**Task description:** Below is a listing; retype exactly the line with "This screenshot has" and every line after it through the end, and only those, leaving out the pictures.

START Materials provided

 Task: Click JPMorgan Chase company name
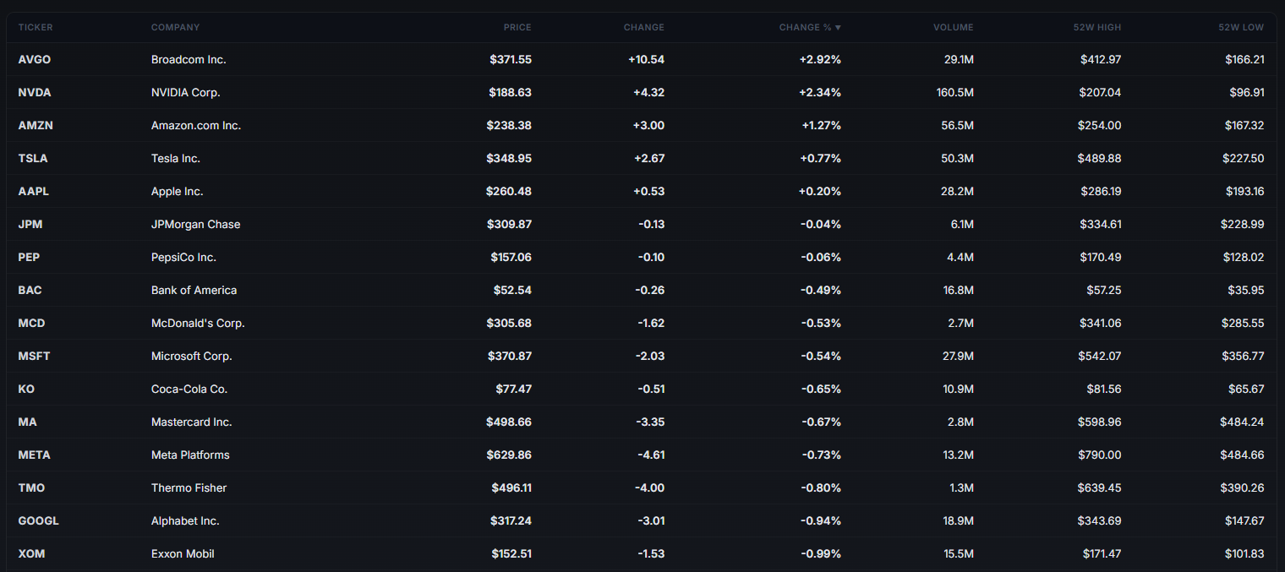tap(195, 225)
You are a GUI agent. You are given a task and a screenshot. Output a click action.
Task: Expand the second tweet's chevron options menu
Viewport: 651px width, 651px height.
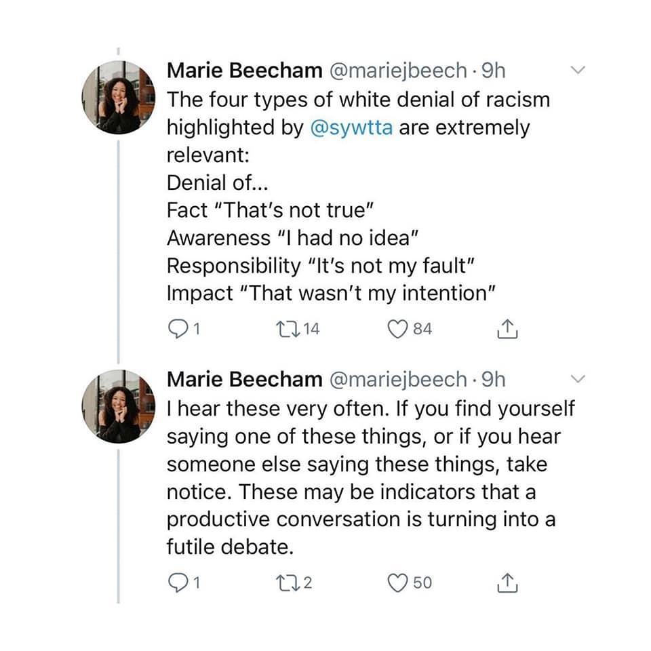click(578, 378)
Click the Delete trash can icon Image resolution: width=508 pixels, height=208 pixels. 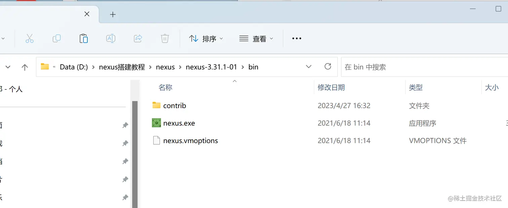pos(165,39)
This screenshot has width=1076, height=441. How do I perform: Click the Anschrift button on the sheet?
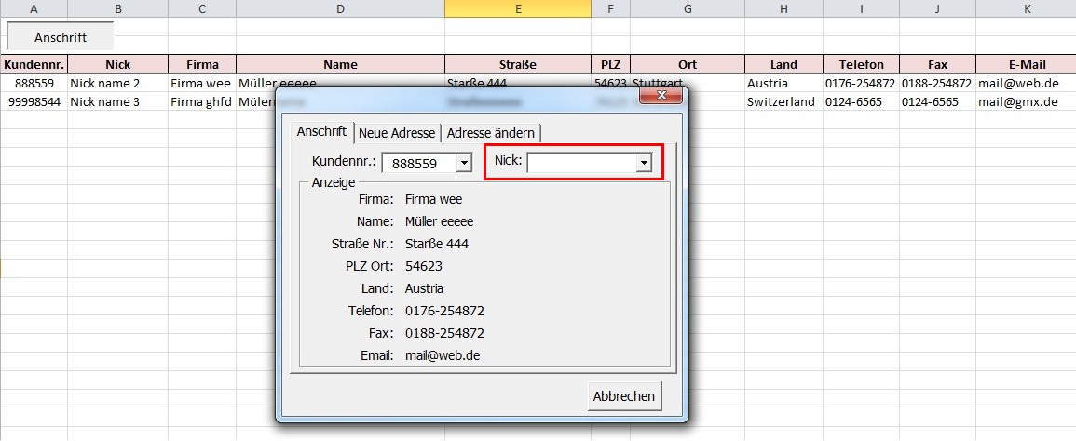click(x=61, y=38)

END Materials provided

**Task result:**
This screenshot has width=1076, height=441. How do I perform: Click the Anschrift button on the sheet?
click(x=61, y=38)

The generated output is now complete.